Verena, who has a degree in Islamic Studies with a focus on Iran, talks of the usefulness of taarof . “It has actually given me an extra tool of communication with Iranians, especially strangers. Taarof expressions are like aces in a card game. You shouldn’t play your best cards too early lest the other person trumps you with an ever more polite expression.” She says that, “in a time of overt individualism and detachment from traditions,” it’s amazing that her German friends of Iranian descent have kept their taarof expressions.

 

Taarof and the Talks

But what of the claim that taarof might have complicated the nuclear negotiations?

“Cultural intricacies sure color the negotiating style of all diplomats,” one European negotiator who attended the talks told IranWire in a phone interview. “And the Iranians are no exception. But it would be too naive to over-determine their influence.”

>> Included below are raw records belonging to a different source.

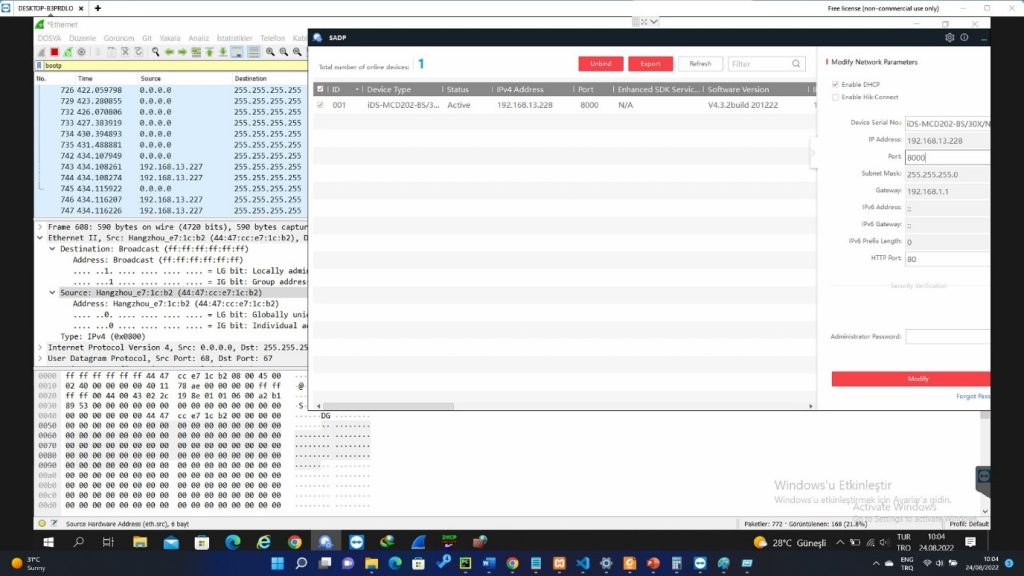Expand the User Datagram Protocol node

tap(40, 357)
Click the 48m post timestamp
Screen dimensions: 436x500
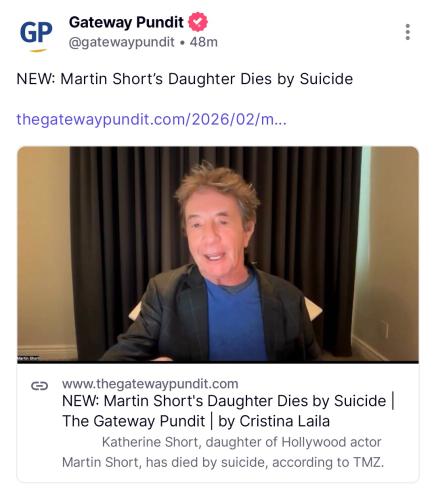click(x=204, y=42)
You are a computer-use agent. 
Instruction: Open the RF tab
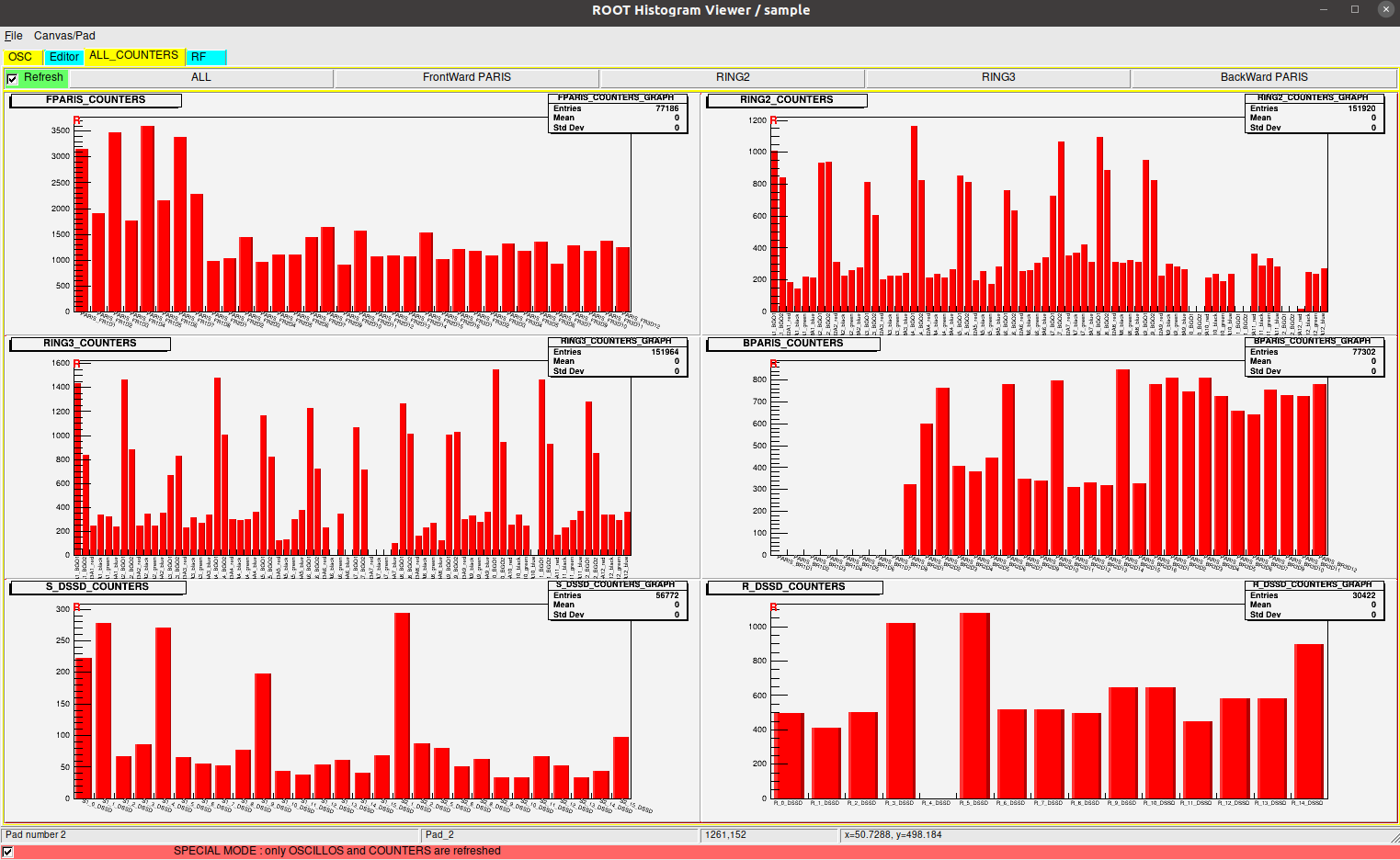click(x=199, y=57)
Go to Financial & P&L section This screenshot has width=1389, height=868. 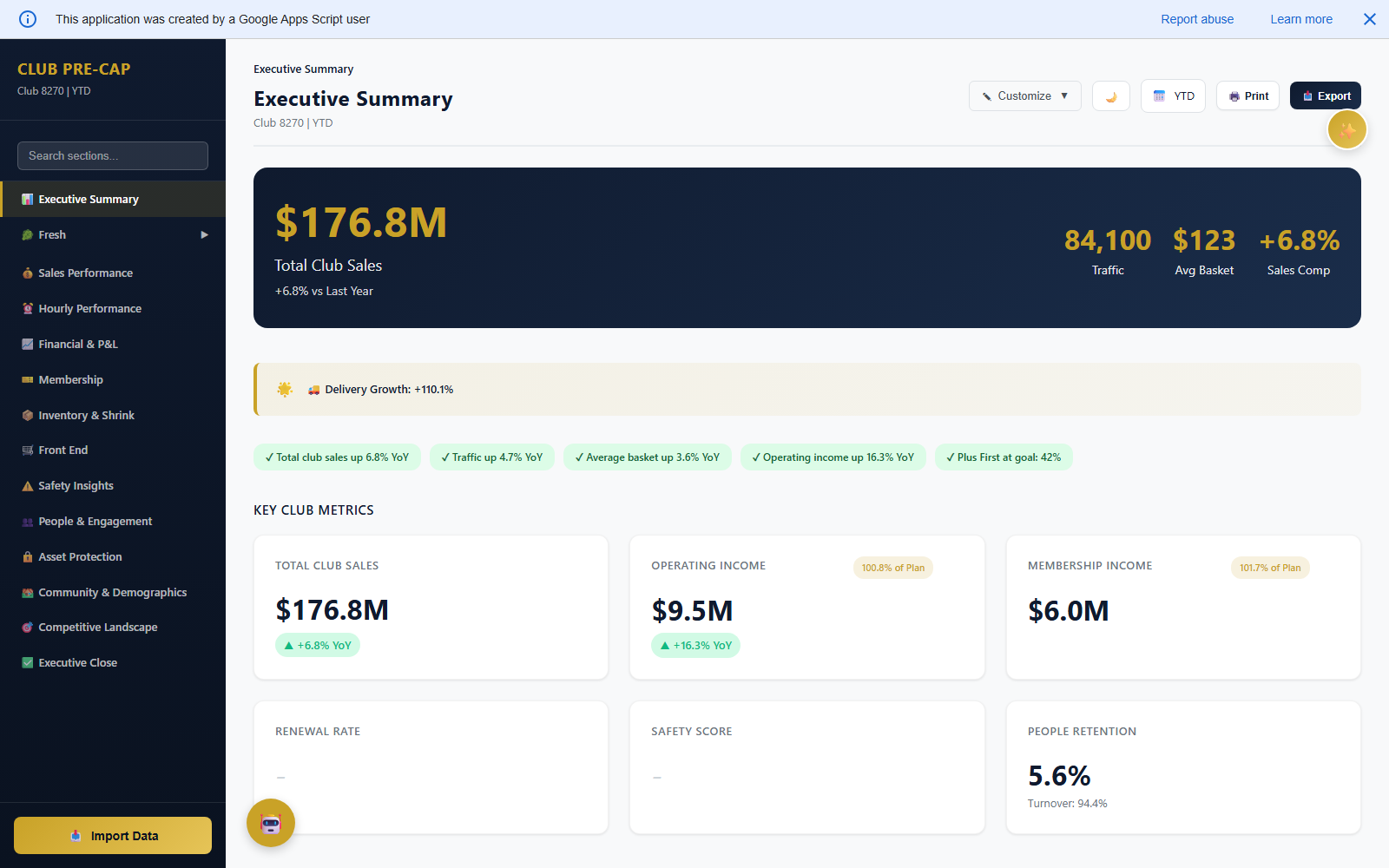[78, 345]
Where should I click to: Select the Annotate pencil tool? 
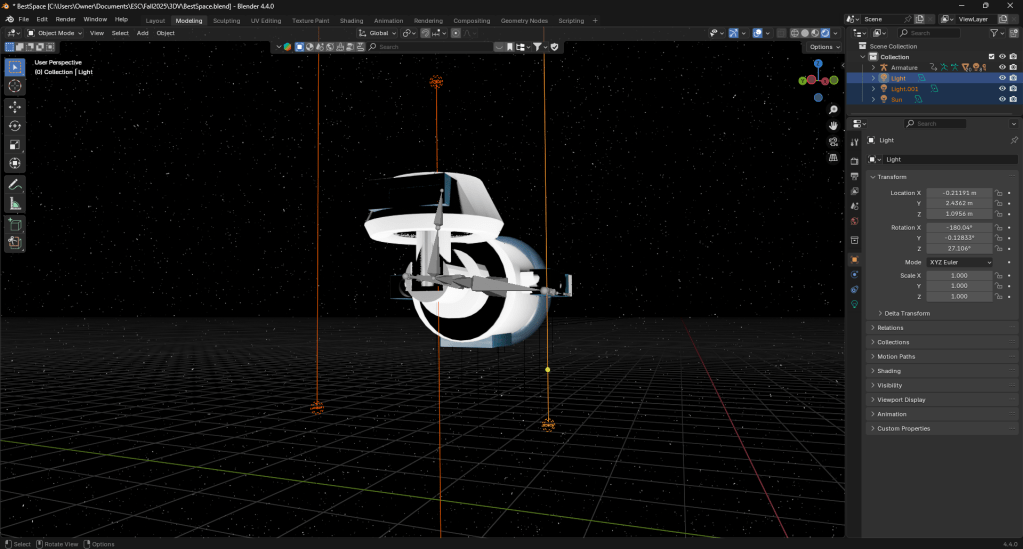pyautogui.click(x=15, y=185)
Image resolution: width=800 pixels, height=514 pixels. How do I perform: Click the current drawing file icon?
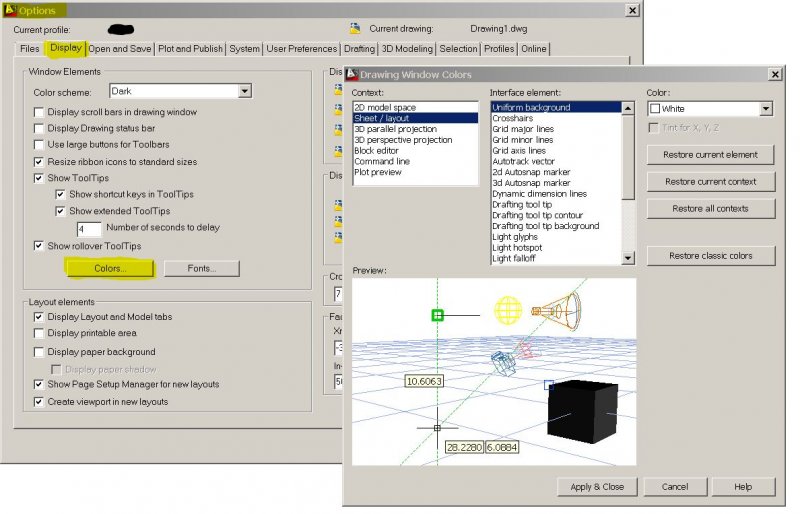pyautogui.click(x=354, y=29)
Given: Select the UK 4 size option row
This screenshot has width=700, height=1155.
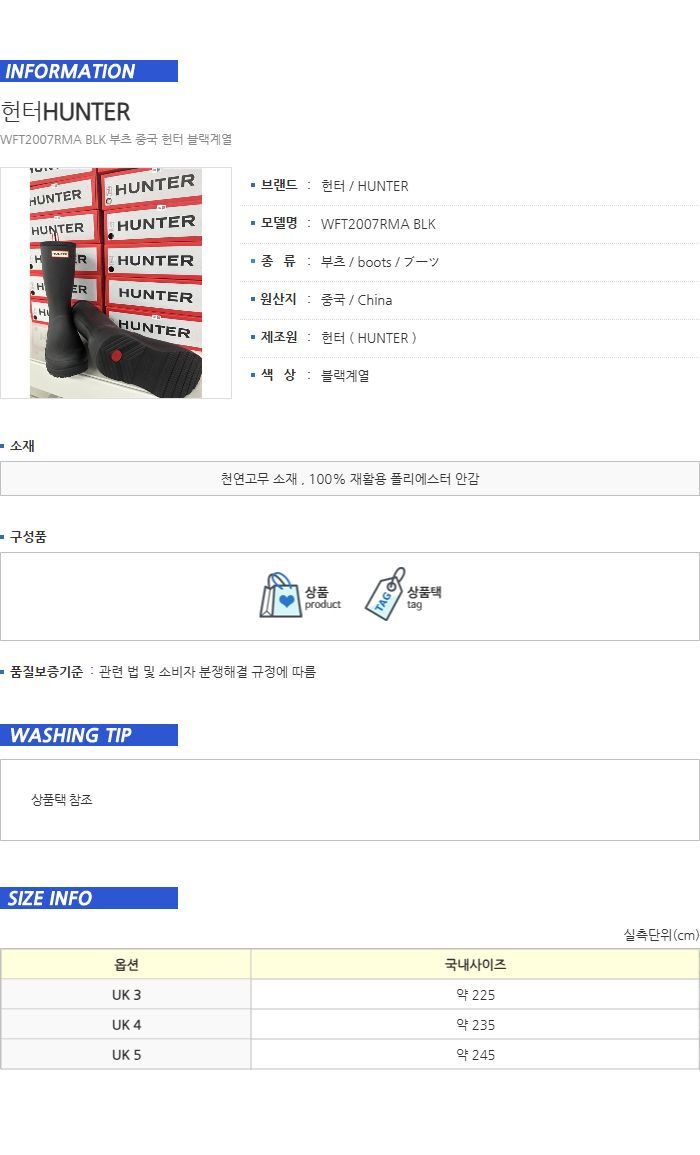Looking at the screenshot, I should [350, 1025].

He also spoke of the differences between Saeed Jalili, the chief negotiator under former president Mahmoud Ahmadinejad, and Mohammad Javad Zarif. “Unlike Jalili, who spoke in Persian and said a lot of irrelevant mumbo jumbo about early Islamic history, Zarif was extremely business-like and spoke the language of textbook diplomacy. Still, he’d often remind us of his ‘Iranian style of generosity’ and other concepts, trying to woo us.”

Public Radio International’s report on taarof and the talks made waves in Iran. When two TV broadcasters interviewed President Rouhani, hardliners accused them of not challenging him enough, and accused them of practicing taarof. One blogger appealed to negotiators to “drop all taarof.” A short film criticizing the negotiating team was entitled A Bunch of Taarof, and an anti-deal politician claimed that the EU’s invitation to Iran to the talks was “a political taarof” — sending translators working on the story into a frenzy. Iran’s political humorists also loved the idea that Zarif might have offered to reduce the use of enriched uranium as a mere gesture of taarof that the foreigners then rudely took at face value. These taarof jokes have a long history. When Khamenei was offered the position of supreme leader, despite being much less prominent than other candidates, did he rudely accept an offer that was actually meant as taarof?

As happens so often in Iran, ambiguity is used to point to something clear and profound.

I hope you like this commentary on taarof. It’s so worthless for such an esteemed reader like you, but I’m glad you read it.